Plans for a late-night Pakistan-themed food and drink venue have been rejected after concerns about local child sex exploitation and anti-social behaviour were raised by police and local government.
The rejected plans would have seen hot drinks and snacks served between 11pm and 2am from a container unit in the car park of a car wash in Rotherham, South Yorkshire. The applicant claimed that the container would serve as a meeting place for the “Asian” community late at night, and as a refuge for Muslim women fleeing “hate crime” in the Yorkshire town, according to The Huddersfield Daily Examiner at YorkshireLive.
But councillors rejected the application after parties including South Yorkshire Police and Rotherham Council’s children and young people’s service highlighted fears over increased anti-social behaviour in the area, which is thought to be a hotspot for child sexual exploitation and prostitution. A local Muslim defence group has slammed the decision, saying the local government is tarring all Pakistanis in the area with the same brush after a series of high-profile child sex scandals involving the local community.
Rotherham Council’s Keeley Ladlow told a virtual meeting of the licensing sub-committee this month in comments reported by YorkshireLive that “the main concern is an increase in anti-social behaviour that might occur from the premises being open between 11 pm and 2 am”. She noted that the Eastwood neighbourhood where the car wash is located is “an area of concern regarding child sexual and criminal exploitation”.
“There’s also been significant work in intelligence to suggest that there is the offering of young women to men in vehicles to engage in sexual activity, and also prostitution in the area,” she said.
Ms Ladlow, who is senior licensing enforcement officer at the council, added that the area around the car wash and container unit is regularly filled “with young children who are missing from home, who can often be seen walking and playing on Fitzwilliam Road ‘very late into the night'”.

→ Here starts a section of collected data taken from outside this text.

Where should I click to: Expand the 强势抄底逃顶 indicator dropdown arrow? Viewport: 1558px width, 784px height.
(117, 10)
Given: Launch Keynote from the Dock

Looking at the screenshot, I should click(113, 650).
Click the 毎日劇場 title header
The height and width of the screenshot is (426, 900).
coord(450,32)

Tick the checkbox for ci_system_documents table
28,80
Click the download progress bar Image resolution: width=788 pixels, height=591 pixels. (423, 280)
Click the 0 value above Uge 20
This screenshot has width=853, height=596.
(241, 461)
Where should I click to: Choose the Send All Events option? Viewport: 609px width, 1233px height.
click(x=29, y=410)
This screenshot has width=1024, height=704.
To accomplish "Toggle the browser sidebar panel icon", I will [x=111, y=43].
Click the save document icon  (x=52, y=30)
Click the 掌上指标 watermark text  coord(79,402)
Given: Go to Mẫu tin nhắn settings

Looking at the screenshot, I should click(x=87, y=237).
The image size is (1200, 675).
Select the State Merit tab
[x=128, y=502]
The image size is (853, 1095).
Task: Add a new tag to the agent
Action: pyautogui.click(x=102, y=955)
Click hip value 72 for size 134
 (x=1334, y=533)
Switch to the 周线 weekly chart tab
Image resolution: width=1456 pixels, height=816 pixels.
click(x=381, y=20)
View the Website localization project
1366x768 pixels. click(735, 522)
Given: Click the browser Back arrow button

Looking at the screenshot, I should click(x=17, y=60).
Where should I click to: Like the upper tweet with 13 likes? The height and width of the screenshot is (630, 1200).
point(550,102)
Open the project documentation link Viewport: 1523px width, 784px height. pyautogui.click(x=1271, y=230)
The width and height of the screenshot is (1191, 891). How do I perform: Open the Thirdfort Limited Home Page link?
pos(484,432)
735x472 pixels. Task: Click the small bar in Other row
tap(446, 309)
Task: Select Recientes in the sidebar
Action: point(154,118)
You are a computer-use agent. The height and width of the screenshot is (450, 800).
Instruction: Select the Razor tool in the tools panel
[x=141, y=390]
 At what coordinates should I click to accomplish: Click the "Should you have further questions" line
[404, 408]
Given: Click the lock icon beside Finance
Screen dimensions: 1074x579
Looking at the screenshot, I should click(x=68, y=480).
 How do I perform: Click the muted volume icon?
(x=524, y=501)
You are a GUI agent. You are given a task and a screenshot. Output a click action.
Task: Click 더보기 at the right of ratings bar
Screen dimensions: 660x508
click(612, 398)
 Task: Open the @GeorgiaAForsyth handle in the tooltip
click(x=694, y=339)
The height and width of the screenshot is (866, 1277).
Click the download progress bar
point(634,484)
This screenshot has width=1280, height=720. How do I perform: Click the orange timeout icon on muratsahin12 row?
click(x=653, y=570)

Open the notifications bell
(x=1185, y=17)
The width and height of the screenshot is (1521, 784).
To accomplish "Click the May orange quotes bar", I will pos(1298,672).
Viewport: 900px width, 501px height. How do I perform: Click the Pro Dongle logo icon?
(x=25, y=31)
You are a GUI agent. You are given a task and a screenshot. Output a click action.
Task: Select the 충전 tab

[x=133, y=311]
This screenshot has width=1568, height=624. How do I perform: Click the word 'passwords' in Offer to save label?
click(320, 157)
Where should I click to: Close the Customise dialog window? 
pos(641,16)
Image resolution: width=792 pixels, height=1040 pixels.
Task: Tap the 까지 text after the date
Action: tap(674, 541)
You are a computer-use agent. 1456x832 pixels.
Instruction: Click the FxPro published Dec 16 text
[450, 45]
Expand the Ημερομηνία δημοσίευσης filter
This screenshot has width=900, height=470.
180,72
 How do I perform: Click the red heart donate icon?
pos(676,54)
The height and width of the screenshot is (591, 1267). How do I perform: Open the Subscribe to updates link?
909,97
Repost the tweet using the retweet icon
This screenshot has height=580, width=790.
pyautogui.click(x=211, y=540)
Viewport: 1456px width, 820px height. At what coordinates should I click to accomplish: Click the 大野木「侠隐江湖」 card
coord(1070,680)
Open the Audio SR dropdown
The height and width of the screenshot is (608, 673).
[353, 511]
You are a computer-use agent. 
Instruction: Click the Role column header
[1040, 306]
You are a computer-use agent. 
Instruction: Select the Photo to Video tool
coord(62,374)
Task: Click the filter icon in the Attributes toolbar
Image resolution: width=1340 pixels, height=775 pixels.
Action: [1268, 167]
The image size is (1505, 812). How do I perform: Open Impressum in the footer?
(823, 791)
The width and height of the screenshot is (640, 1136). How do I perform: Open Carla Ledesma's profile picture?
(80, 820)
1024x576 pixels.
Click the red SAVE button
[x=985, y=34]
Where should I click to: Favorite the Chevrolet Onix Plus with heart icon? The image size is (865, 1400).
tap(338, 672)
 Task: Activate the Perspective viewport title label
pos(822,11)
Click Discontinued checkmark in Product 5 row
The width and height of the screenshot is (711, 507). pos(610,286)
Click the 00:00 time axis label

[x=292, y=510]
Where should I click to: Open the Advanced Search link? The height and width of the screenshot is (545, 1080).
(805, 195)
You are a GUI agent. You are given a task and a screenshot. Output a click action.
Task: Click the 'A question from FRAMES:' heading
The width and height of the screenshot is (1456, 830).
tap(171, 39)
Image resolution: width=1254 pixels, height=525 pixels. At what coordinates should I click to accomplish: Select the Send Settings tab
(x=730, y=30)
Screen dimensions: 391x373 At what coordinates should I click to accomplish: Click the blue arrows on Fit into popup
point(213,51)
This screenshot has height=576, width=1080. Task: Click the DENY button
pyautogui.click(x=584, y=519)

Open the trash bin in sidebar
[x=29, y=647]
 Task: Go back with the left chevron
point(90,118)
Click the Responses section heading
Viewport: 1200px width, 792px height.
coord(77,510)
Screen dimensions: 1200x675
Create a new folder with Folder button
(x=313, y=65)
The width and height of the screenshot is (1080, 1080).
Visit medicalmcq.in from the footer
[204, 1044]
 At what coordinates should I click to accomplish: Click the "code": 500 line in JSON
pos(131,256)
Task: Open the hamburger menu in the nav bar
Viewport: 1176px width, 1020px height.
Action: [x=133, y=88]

South Yorkshire Police also raised concerns, telling the virtual meeting that it “could lead to an increase in anti-social behaviour in an area that is already subject to a public space protection order.”
A representative of the business argued that it was necessary to have the late-night license so that, as YorkshireLive described, “members of the Asian community would have somewhere to eat a late evening meal and socialise over tea”. He said the business had given free meals to NHS workers and wanted to put something into the community, saying there was a lack of hangouts for the Asian community in Rotherham.
Further, the company’s representative said the container in the car park of a car wash would “provide a place for women in the community who do not want to go to bars and pubs because of their religion or fear of hate crime a place to go in the evenings”.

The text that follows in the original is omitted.